Avec en toile de fond changement climatique et impérieuse nécessité de transition écologique, l’article vini-viticole que nous vous proposons appartient au « journalisme fiction », mais s’appuie sur des projections scientifiques étayées. Car si la tradition et le bon sens paysan ont toujours du bon, le progrès accéléré des recherches permet de tracer des contours fiables de ce que sera la Bourgogne viticole et son vin, en 2030. Les deux se rejoignent parfois avec la redécouverte de pratiques ancestrales tombées dans l’oubli. Un grand merci au bureau Interprofessionnel des Vins de Bourgogne (BIVB) et son pôle technique, tout spécialement à Jean-Philippe Gervais et Camille Buissière, de s’être prêtés à l’exercice.
• En prélude
En 2030, la segmentation du vignoble entre les grands crus, premiers crus, villages et régionales n'aura pas bougé. Cette hiérarchisation séculaire des vins de bourgogne semble inscrite dans le marbre. En revanche, le cahier des charges des 84 appellations référencées pourrait évoluer vers plus de liberté.
Et c’est aux professionnels regroupés au sein de chaque organisme de défense et de gestion (ODG) de décider de cette opportunité. « Il faut que tout change pour que rien ne change », selon la célèbre réplique de l’aristocrate italien Giuseppe Tomasi di Lampedusa, dans son roman publié à titre posthume : Le Guépard, tourné au cinéma par Luchino Visconti.
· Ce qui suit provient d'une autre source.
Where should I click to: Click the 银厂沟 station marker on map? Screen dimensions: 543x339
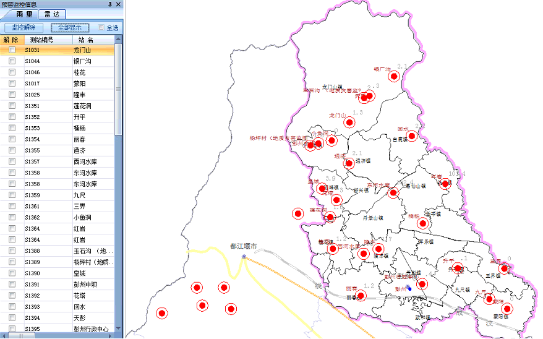tap(393, 77)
• Le paysage viticole se transformera-t-il ?

Le paysage viticole présentera sans doute en certains endroits une physionomie différente avec l’apport de plus de diversité, en l’occurrence de biodiversité. Des arbres, notamment fruitiers, et des haies, dans l’esprit de l’agroforesterie intègreront les vignobles. À l’image de ce que l’on pouvait voir début au 19ème siècle.
L’écartement des pieds de vignes pourrait aussi plus large pour mieux aérer les rangs. A certaines périodes de l’année, des filets anti-grêle les recouvriront, ainsi que, vraisemblablement, des tunnels d’air chaud et des câbles chauffants pour lutter contre le gel de printemps. De la même façon, des filets d’ombrage et la pose de panneaux photovoltaïques modifieront ponctuellement certains panoramas viticoles.
• Les méthodes culturales évolueront-elles ?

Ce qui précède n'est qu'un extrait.